Segment Start: Material shown
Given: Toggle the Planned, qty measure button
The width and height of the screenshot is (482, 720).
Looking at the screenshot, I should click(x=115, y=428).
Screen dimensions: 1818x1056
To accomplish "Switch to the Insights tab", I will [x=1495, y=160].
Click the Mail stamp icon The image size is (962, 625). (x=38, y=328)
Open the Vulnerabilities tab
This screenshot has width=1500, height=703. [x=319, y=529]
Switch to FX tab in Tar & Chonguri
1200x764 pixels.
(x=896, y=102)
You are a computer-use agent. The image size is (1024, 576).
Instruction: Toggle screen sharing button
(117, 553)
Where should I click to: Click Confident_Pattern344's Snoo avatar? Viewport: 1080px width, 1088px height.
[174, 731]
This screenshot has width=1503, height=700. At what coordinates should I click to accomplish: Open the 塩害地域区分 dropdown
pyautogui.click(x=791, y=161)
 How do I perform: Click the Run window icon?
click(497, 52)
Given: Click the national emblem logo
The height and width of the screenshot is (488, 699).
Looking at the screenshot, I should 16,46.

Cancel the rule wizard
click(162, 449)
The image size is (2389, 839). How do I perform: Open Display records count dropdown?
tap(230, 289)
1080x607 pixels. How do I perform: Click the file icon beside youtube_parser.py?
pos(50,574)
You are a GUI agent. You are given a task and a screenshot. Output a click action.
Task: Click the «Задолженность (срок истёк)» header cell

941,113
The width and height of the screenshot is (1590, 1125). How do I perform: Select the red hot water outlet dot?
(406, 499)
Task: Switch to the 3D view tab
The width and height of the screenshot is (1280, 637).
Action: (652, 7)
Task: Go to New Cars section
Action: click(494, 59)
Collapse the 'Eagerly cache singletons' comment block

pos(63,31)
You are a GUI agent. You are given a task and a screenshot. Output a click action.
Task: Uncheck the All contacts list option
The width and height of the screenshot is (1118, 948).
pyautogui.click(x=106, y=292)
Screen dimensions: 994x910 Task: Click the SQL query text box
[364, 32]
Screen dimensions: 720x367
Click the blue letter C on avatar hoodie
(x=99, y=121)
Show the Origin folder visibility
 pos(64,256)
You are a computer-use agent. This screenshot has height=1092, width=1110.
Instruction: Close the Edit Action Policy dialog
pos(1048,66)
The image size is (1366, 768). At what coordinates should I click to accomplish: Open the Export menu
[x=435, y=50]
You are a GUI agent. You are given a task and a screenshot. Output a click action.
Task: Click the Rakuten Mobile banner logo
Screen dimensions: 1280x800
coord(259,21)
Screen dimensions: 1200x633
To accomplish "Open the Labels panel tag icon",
Segment End: Material shown
Exercise requirements | All of the entries need to be reproduced exactly; please write them out.

Output below |
Given: Toggle the Planned, qty measure button
The width and height of the screenshot is (482, 720).
Looking at the screenshot, I should click(x=115, y=428).
Screen dimensions: 1818x1056
To accomplish "Switch to the Insights tab", I will [x=1495, y=160].
Click the Mail stamp icon The image size is (962, 625). (x=38, y=328)
Open the Vulnerabilities tab
This screenshot has width=1500, height=703. [x=319, y=529]
Switch to FX tab in Tar & Chonguri
1200x764 pixels.
(x=896, y=102)
You are a computer-use agent. The image size is (1024, 576).
Instruction: Toggle screen sharing button
(117, 553)
Where should I click to: Click Confident_Pattern344's Snoo avatar? Viewport: 1080px width, 1088px height.
[174, 731]
This screenshot has width=1503, height=700. At what coordinates should I click to accomplish: Open the 塩害地域区分 dropdown
pyautogui.click(x=791, y=161)
 How do I perform: Click the Run window icon?
click(497, 52)
Given: Click the national emblem logo
The height and width of the screenshot is (488, 699).
Looking at the screenshot, I should 16,46.

Cancel the rule wizard
click(162, 449)
The image size is (2389, 839). How do I perform: Open Display records count dropdown?
tap(230, 289)
1080x607 pixels. How do I perform: Click the file icon beside youtube_parser.py?
pos(50,574)
You are a GUI agent. You are given a task and a screenshot. Output a click action.
Task: Click the «Задолженность (срок истёк)» header cell

941,113
The width and height of the screenshot is (1590, 1125). How do I perform: Select the red hot water outlet dot?
(406, 499)
Task: Switch to the 3D view tab
The width and height of the screenshot is (1280, 637).
Action: (652, 7)
Task: Go to New Cars section
Action: click(494, 59)
Collapse the 'Eagerly cache singletons' comment block

pos(63,31)
You are a GUI agent. You are given a task and a screenshot. Output a click action.
Task: Uncheck the All contacts list option
The width and height of the screenshot is (1118, 948).
pyautogui.click(x=106, y=292)
Screen dimensions: 994x910 Task: Click the SQL query text box
[364, 32]
Screen dimensions: 720x367
Click the blue letter C on avatar hoodie
(x=99, y=121)
Show the Origin folder visibility
 pos(64,256)
You are a computer-use agent. This screenshot has height=1092, width=1110.
Instruction: Close the Edit Action Policy dialog
pos(1048,66)
The image size is (1366, 768). At what coordinates should I click to accomplish: Open the Export menu
[x=435, y=50]
You are a GUI agent. You are given a task and a screenshot. Output a click action.
Task: Click the Rakuten Mobile banner logo
Screen dimensions: 1280x800
coord(259,21)
Screen dimensions: 1200x633
To accomplish "Open the Labels panel tag icon",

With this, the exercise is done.